La vaccination, aussi pour les ados

Actuellement en France, seul un adolescent sur trois serait à jour de ses vaccins ! A l’occasion de la Semaine de la vaccination, le Dr Georges Picherot, chef du Service clinique médicale pédiatrique au CHU de Nantes, nous explique sur quels leviers agir pour améliorer cette situation.

La trop faible couverture vaccinale des adolescents, en France, explique en partie l’épidémie de rougeole qui frappe le pays depuis 3 ans. « Nous sommes aujourd’hui à un taux de couverture pour les deux doses, qui est trop faible pour aboutir à une diminution de la circulation du virus », explique le Dr Picherot. Résultat, près de 15 000 cas ont été enregistrés en 2011, contre seulement 40 en 2008…

Depuis le début de cette année, 228 cas ont été notifiés dont 8 pneumopathies graves. Selon l’Institut de Veille sanitaire (InVS), « près de 50% des cas enregistrés en 2010 concernaient les 15 ans ou plus, alors que c’est dans cette tranche d’âge que les complications sont les plus fréquentes et les plus sévères ». Par ailleurs souligne le Dr Picherot, « la majorité des cas chez les adolescents s’explique par un défaut de vaccination ». Si notre retard dans le domaine de la vaccination anti-rougeoleuse est considérable, ce n’est pas là malheureusement, le seul point sur lequel un effort majeur est nécessaire…

« Expliquer à quoi servent les vaccins

Concernant la coqueluche par exemple, notre spécialiste tire là encore les mêmes conclusions. « Seuls 30% des adolescents ont fait leur rappel vaccinal. Ils constituent un réservoir pour la propagation de la coqueluche, en particulier chez les nourrissons ». Enfin la vaccination contre le cancer du col de l’utérus doit être améliorée en France. Seulement 39% des jeunes filles qui avaient 14 ans début 2011 ont débuté un schéma vaccinal.

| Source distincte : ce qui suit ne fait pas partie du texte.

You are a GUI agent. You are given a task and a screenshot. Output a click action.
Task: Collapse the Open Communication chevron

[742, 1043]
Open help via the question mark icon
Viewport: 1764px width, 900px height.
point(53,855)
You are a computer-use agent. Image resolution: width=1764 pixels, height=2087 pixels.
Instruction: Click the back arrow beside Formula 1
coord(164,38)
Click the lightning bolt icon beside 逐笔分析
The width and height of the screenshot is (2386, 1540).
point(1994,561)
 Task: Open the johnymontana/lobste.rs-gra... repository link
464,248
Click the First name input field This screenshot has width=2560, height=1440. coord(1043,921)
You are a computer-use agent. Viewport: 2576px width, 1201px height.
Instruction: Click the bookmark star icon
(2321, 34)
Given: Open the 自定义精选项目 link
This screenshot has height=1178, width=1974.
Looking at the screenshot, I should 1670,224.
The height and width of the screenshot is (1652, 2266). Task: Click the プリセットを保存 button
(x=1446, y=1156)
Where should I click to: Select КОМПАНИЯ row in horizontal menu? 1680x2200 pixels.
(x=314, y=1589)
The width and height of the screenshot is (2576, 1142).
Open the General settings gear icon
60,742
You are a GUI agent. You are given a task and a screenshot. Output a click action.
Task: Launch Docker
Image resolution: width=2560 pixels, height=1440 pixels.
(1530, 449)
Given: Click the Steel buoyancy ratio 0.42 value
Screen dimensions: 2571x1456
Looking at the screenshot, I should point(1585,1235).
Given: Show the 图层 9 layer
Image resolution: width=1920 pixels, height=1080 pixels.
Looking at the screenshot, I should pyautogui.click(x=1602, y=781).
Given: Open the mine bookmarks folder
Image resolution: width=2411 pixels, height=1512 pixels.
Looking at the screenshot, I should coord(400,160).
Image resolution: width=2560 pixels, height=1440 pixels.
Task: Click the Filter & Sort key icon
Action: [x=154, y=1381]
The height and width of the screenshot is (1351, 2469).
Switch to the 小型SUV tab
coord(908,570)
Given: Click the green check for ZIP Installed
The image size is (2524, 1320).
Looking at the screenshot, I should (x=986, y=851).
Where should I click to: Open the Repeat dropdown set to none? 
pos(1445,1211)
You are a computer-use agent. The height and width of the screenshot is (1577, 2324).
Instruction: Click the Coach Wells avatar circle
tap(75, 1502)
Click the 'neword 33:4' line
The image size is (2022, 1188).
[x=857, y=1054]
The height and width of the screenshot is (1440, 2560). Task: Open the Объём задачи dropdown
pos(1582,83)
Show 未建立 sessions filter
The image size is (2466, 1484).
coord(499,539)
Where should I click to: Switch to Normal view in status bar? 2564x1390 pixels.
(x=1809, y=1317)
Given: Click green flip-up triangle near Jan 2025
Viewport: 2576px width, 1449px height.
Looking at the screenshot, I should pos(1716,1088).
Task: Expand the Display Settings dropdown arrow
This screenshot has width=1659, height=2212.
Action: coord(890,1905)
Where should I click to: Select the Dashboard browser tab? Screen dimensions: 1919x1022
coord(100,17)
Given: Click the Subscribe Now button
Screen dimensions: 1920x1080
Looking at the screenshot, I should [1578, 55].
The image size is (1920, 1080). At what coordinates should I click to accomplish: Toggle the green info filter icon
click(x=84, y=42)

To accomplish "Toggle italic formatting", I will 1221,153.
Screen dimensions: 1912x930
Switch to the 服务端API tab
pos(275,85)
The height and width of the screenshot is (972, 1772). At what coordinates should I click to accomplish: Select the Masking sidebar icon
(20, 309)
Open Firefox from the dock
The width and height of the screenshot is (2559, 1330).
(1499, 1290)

Selon le Dr Georges Picherot, plusieurs freins s’opposent à la vaccination des adolescents. « Pourtant ces derniers ne sont pas opposés à ce geste. Mais ils manquent d’autonomie par rapport à leur santé. Ils ont par ailleurs très peu de rencontres médicales, en moyenne deux par an. C’est le chiffre le plus faible de toute la vie. Et le dernier frein est lié à l’attitude des parents. Soit ils sont opposés à la vaccination, soit ils n’y pensent pas, s’imaginant que la vaccination concerne uniquement les nourrissons ».

C’est pourquoi les spécialistes du vaccin insistent sur plusieurs messages clefs. « Il est essentiel d’expliquer à quoi servent les vaccins. Ces derniers doivent par ailleurs faire l’objet de discussions dans toute rencontre médicale », conclut Georges Picherot.